The closeness of the coaching staff has trickled down to the current players, who hold a group chat almost every day after online schoolwork is completed. With baseball on the mind, the chat evolved into an online video game league of “MLB the Show 20” in which each guy has a team in the league. It includes lots of trash talking, but it’s a great way to keep close with teammates during the pandemic.
“That’s always the rock for all of us,” DiFebbo said. “Whether it’s playing on the field together or playing a video game, it always comes back to baseball, we’re always keeping connected like that.”
Underclassmen will get another shot next season for the Saints. Cook will continue his career at Millersville University next year. DiFebbo’s baseball career is likely done, as he plans to attend Community College of Philadelphia before transferring to another local school for his junior year.
“This was my final hurrah, my last shot of doing something,” DiFebbo said. “I’ve been around the program a lot of years since my brother played here. Aside from my family, baseball is my other family. They’re the people I want to be around.”
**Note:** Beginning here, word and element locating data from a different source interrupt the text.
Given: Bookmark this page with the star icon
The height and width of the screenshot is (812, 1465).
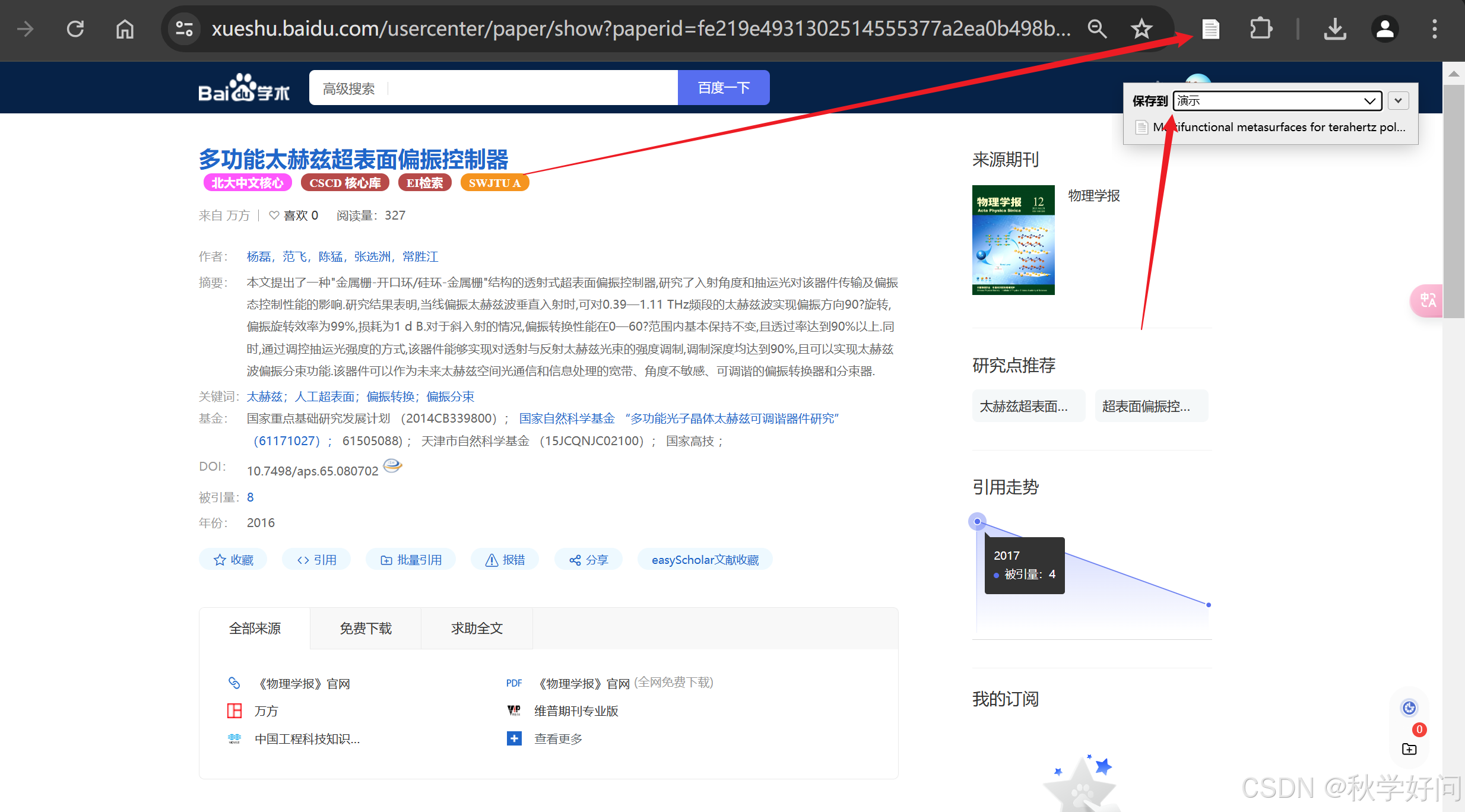Looking at the screenshot, I should click(1141, 28).
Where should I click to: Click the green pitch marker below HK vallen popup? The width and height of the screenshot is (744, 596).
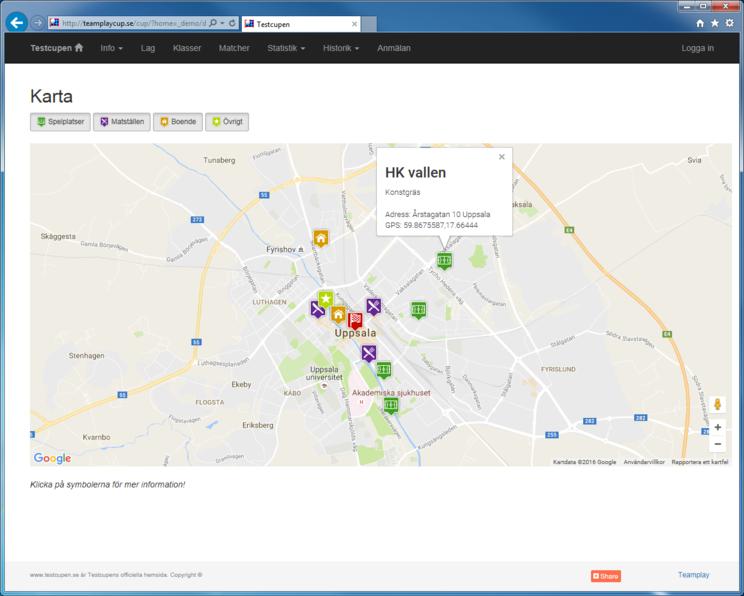(x=444, y=260)
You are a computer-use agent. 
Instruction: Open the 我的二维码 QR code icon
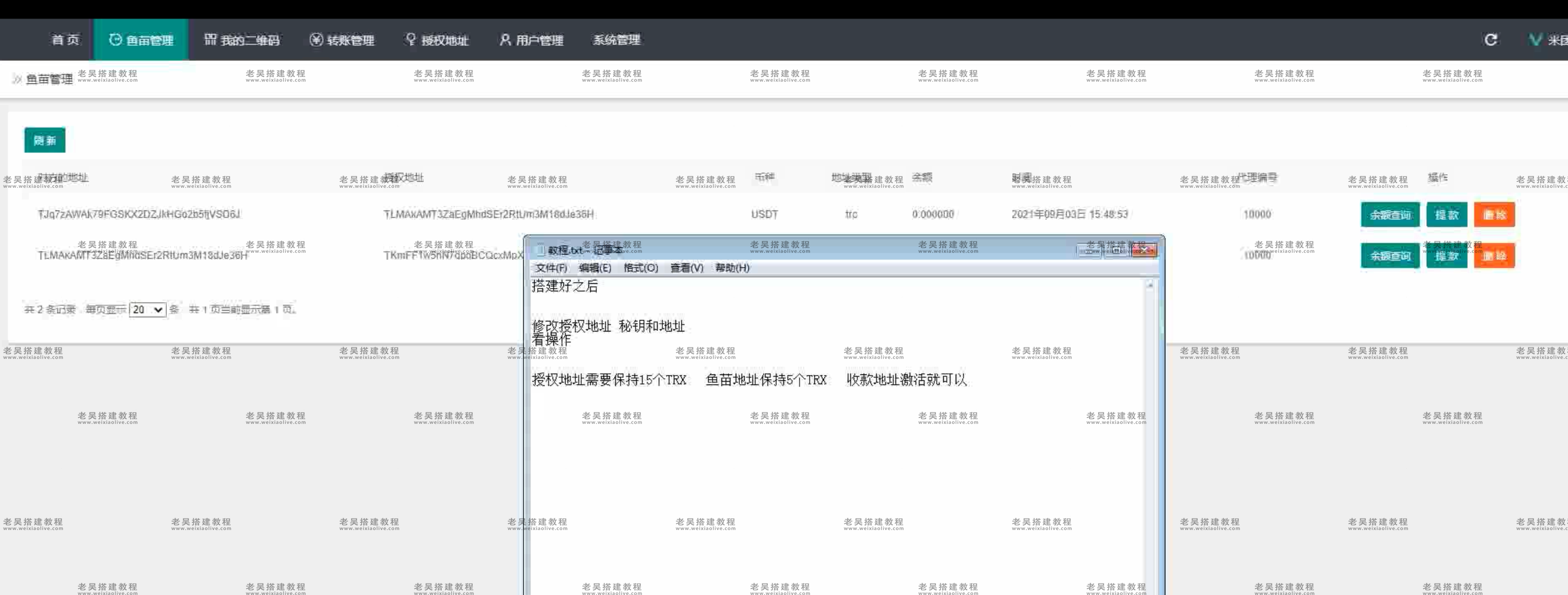(210, 39)
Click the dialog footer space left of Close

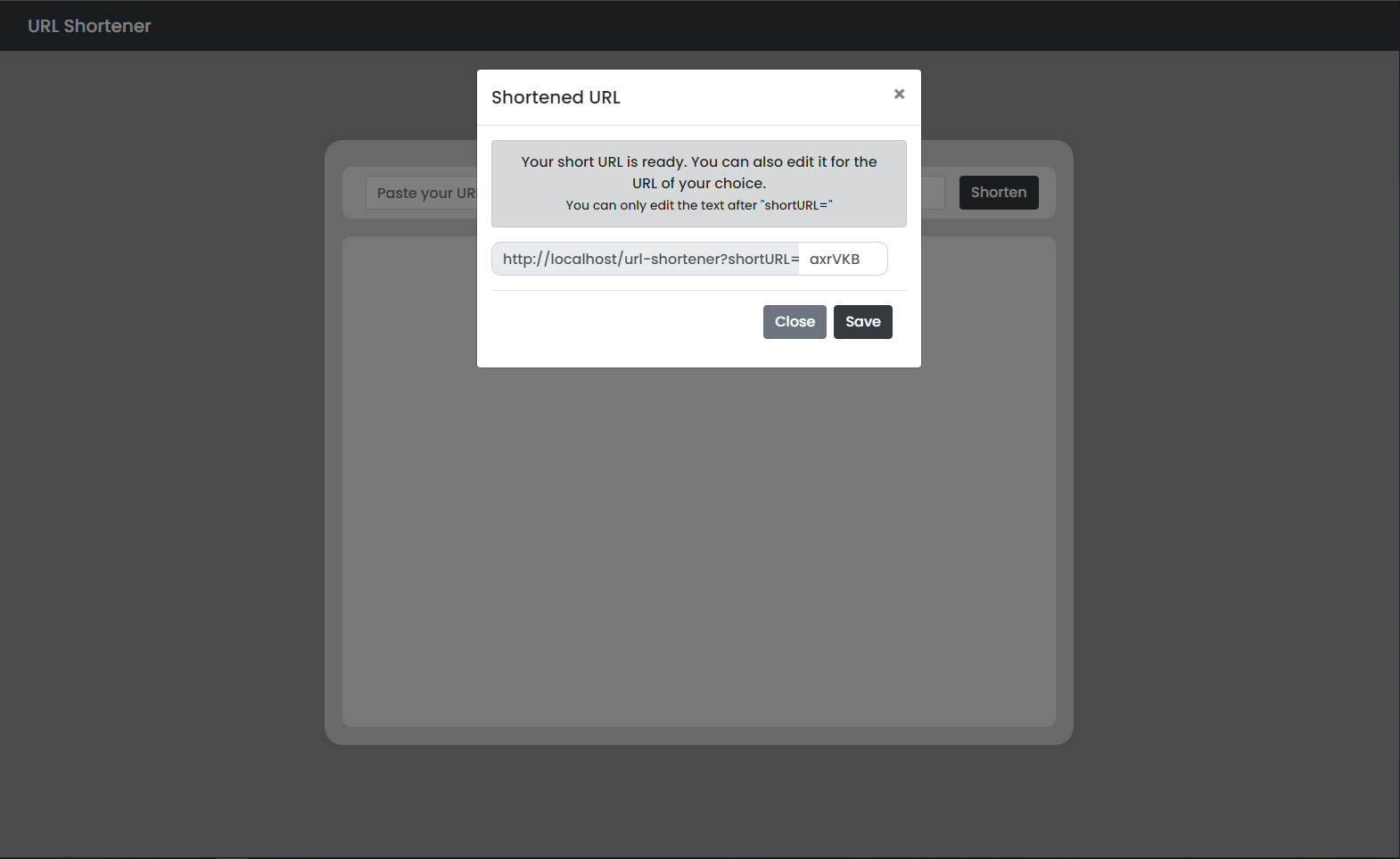pos(624,322)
Aside from baseball, the senior class was looking forward to other events like the senior prom, class trips and graduation ceremonies, which are all uncertainties at this point.
“I’ve been thinking about it a lot,” Cook said. “It’s hard to picture it. And things are boring, you don’t get to see any of your friends.”
Both Cook and DiFebbo were named captains this year along with junior Brian Heston. Despite not having a season, it’s still an honor they will cherish for years.
“I feel absolutely honored to be a team captain because it shows the work I’ve put in during my three and a half years,” DiFebbo said. “I was seen as one of those dudes who could lead this team to great things and win championships. I’m just very grateful because, if we stepped on the field, we would have put our team in the best position we could to win it.”
This baseball season may be forgotten, but the players certainly won’t be.